Die Potthucke verfeinert Altenhain mit einer bergischen, mehr als 200 Jahre alten Spezialitaet: dem Burger Brezel. „Er ist mit suessem Zwieback vergleichbar, wird nur noch in wenigen Backstuben hergestellt und ist noch richtige Handwerkskunst“, betont der Chef, der sich damit wohl nicht ganz der franzoesischen Kueche entziehen kann. Denn das Rezept des Burger Brezels stammt, laut einer lokalen ueberlieferung, von einem verwundeten franzoesischen Soldaten, der 1795 von der Baeckerfamilie Hoesterey gesund gepflegt wurde. Aus Dank gab er das Brezelrezept an die Familie weiter.
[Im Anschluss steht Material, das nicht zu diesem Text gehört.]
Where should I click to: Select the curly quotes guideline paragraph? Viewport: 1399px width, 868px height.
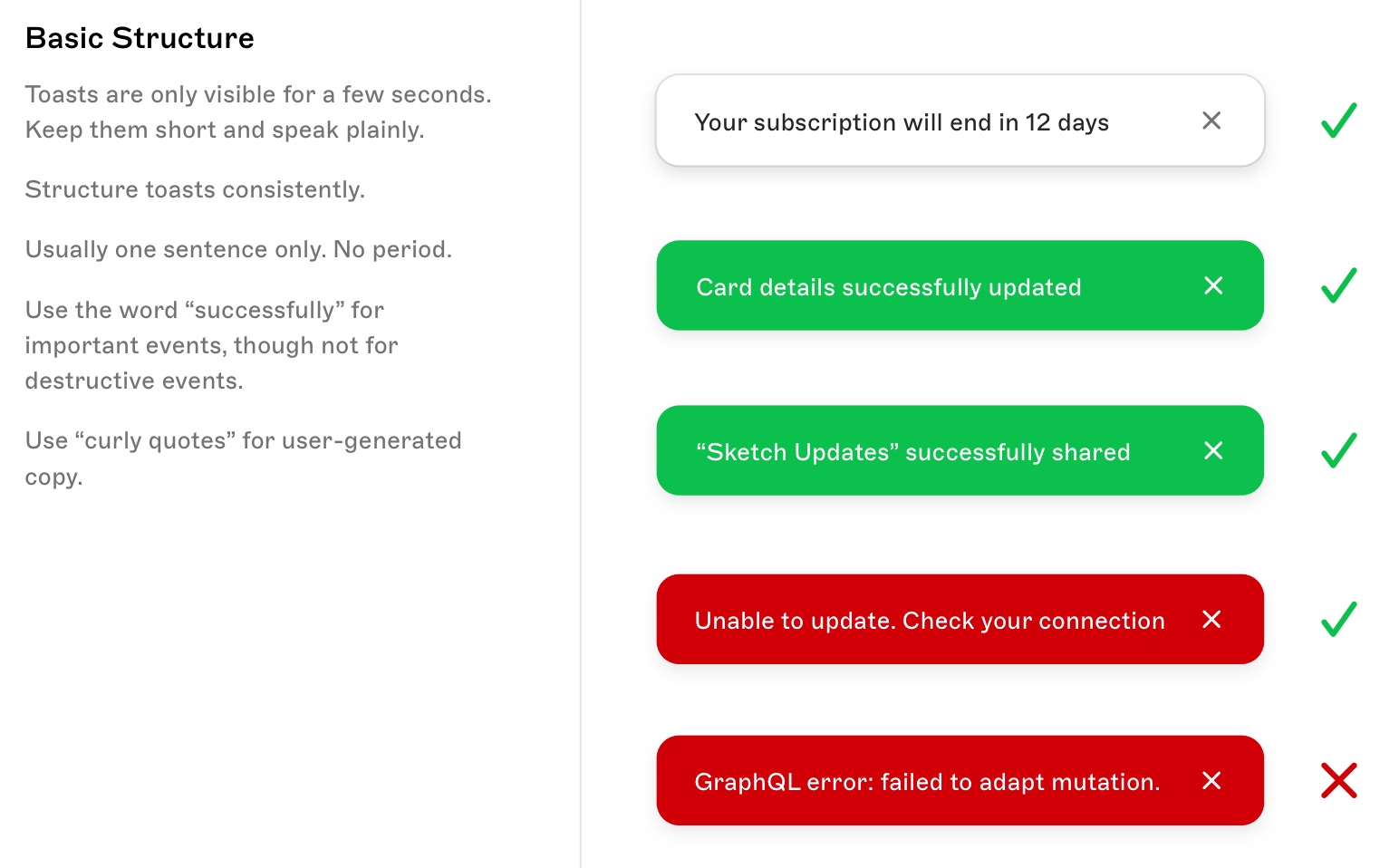click(x=243, y=458)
Der Spitzenkoch leiht sich auch Ideen aus der arabischen Kueche. „Bei dem Gericht nutze ich in einer Salzlauge eingelegte Zitronen, deren Aroma einfach supergut passt“, verraet er.

Keine halbe Stunde spaeter ist die Potthucke angerichtet und was einstmals als Arme-Leute-Essen galt, steht in Altenhains Variante der Haute Cuisine in nichts nach.